Katy Langlais
Manager | CRHA, MBA | Human resources consulting

The current situation calls for great flexibility on the part of organizations and their leaders. The way you engage with your teams today will impact how your business will look in the future.

The surprise may have worn off, but it’s important to stay vigilant, prepare for various scenarios and make informed decisions as the situation evolves, making sure to take your workforce—the key to your company’s success—into account.

Human leadership in the face of uncertainty

In times of crisis, employees need to understand the situation and the decisions being made. The leader’s role is to put their ego aside to provide clarity, guidance and reassurance amid the chaos.

There is no “playbook” for leaders. They have to adjust to fluctuating dynamics and tailor their approach to each team and employee’s needs. This is what we call situational leadership.

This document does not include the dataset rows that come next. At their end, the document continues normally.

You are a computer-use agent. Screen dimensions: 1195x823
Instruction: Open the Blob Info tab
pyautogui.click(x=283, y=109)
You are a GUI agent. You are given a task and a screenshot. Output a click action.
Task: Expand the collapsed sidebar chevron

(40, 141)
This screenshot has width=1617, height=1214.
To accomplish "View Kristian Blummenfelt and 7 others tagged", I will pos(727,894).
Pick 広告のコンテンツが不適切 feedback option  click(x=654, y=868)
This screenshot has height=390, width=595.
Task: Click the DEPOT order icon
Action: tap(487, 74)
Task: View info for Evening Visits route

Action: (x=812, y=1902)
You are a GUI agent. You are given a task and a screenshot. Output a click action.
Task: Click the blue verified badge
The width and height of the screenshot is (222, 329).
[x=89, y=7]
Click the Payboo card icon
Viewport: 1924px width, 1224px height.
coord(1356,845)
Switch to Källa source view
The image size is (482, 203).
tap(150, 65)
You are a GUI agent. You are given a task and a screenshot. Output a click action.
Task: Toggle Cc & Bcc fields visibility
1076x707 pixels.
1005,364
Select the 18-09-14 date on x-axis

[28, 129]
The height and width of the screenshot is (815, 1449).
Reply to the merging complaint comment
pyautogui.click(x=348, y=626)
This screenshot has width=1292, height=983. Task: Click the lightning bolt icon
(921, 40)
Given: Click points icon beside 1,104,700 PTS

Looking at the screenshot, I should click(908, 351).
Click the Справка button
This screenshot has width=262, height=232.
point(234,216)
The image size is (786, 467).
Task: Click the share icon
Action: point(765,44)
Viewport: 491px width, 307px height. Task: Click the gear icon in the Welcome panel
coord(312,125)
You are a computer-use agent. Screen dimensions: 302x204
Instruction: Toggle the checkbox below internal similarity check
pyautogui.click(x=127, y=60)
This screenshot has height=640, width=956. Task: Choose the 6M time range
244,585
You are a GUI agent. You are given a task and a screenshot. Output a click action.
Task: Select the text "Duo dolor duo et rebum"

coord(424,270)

Good leaders listen to employees and pay attention to their strengths and weaknesses, leveraging each individual’s skills to build a winning team. They know it’s not about them, but about the team, and about engaging each member in the pursuit of a common goal to drive collective action. This is known as transformational leadership.

It’s in tough times that leaders reveal themselves. They are quick to recover and able to make brave and ethical decisions. They humanize the workplace and become culture champions. This crisis is an opportunity to identify those leaders on your team.

There is no place for unempathetic and overly prescriptive leaders. Although employees need strong leadership to guide them through the storm, compassion and understanding are more important now than ever.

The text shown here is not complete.